Page:
◇ ◇ ◇ ◇

The DSP Centre at Bangor University is a multi-million-pound research centre, established in 2019. Our vision is to become a world leader in DSP-based digital communication technologies for future 5G and 6G networks. Bringing together expertise in optical fibre networks, optical wireless networks, RF/Microwave networks and DSP, we undertake advanced DSP-based research to achieve flexible and dynamic solutions at the sub-system, system and networking levels to meet the evolving demands of tomorrow’s networks.
This talk will provide a general outline of the DSP Centre, take a closer look at what exactly is DSP, and provide an overview of the various DSP-based technologies we are researching and developing at the DSP Centre.
Dr Roger Giddings is a Senior Lecturer in Optical Communications and DSP at Bangor University, and the Deputy Operation Director of the DSP Centre. His research specialises in DSP-enabled optical communication systems to achieve dynamically reconfigurable optical networks that seamlessly converge metro, access and 5G/6G mobile fronthaul/backhaul. He has expertise in the real-time implementation of advanced DSP algorithms, RF/Microwave circuits, embedded systems and optical communications systems. He has 17-years R&D experience in the telecommunications industry, working for Nokia Networks, Nokia Research Centre and Nokia Ventures in both the UK and Finland. In 2007 he joined Bangor University and experimentally demonstrated the world’s first real-time Optical OFDM transmission system. He has published over 110 papers in refereed journals, including an invited tutorial paper in IEEE Journal of Lightwave Technology, and has acted as Primary and Co-Investigator for many EU, UK and Welsh Government funded projects.

◇ ◇ ◇ ◇

Input data:
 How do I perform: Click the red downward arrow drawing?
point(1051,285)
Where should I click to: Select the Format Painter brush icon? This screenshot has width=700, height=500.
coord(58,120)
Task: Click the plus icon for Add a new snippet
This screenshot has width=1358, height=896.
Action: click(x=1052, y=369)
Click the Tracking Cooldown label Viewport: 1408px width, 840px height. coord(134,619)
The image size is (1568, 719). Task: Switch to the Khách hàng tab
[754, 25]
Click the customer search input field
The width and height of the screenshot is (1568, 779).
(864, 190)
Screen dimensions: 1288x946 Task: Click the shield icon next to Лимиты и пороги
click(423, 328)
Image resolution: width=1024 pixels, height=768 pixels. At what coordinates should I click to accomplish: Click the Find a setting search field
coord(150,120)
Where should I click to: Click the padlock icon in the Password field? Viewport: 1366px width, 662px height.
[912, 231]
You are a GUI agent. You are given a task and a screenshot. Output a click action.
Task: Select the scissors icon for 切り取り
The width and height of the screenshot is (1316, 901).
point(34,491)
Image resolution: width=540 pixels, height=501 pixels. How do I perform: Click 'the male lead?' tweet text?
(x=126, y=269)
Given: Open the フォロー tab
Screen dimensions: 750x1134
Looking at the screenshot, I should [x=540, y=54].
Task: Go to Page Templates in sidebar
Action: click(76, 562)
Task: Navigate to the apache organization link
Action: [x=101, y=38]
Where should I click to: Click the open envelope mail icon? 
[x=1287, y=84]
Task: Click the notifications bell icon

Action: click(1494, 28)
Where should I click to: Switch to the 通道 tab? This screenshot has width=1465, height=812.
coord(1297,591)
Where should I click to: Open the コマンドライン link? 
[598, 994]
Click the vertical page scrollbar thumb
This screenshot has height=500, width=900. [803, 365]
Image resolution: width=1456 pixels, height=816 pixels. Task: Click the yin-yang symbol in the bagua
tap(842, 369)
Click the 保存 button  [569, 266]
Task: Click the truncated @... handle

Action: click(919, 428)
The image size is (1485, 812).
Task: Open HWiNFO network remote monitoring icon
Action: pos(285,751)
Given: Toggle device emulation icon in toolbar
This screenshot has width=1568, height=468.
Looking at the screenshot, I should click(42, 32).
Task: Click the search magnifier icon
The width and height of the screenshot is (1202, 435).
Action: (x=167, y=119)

◇ ◇ ◇ ◇

Written instruction A:
Answer these questions about the DSP Centre text:
(i) In what year was the DSP Centre established?
(ii) For which three Nokia organizations did Dr Roger Giddings work?
(iii) In what year did he join Bangor University?
Written instruction B: Retype the part of the rows that opens with the first row and closes with the line containing "coord(58,120)", both included, exactly as they appear.

Written reply A:
(i) 2019
(ii) Nokia Networks, Nokia Research Centre and Nokia Ventures
(iii) 2007

Written reply B:
 How do I perform: Click the red downward arrow drawing?
point(1051,285)
Where should I click to: Select the Format Painter brush icon? This screenshot has width=700, height=500.
coord(58,120)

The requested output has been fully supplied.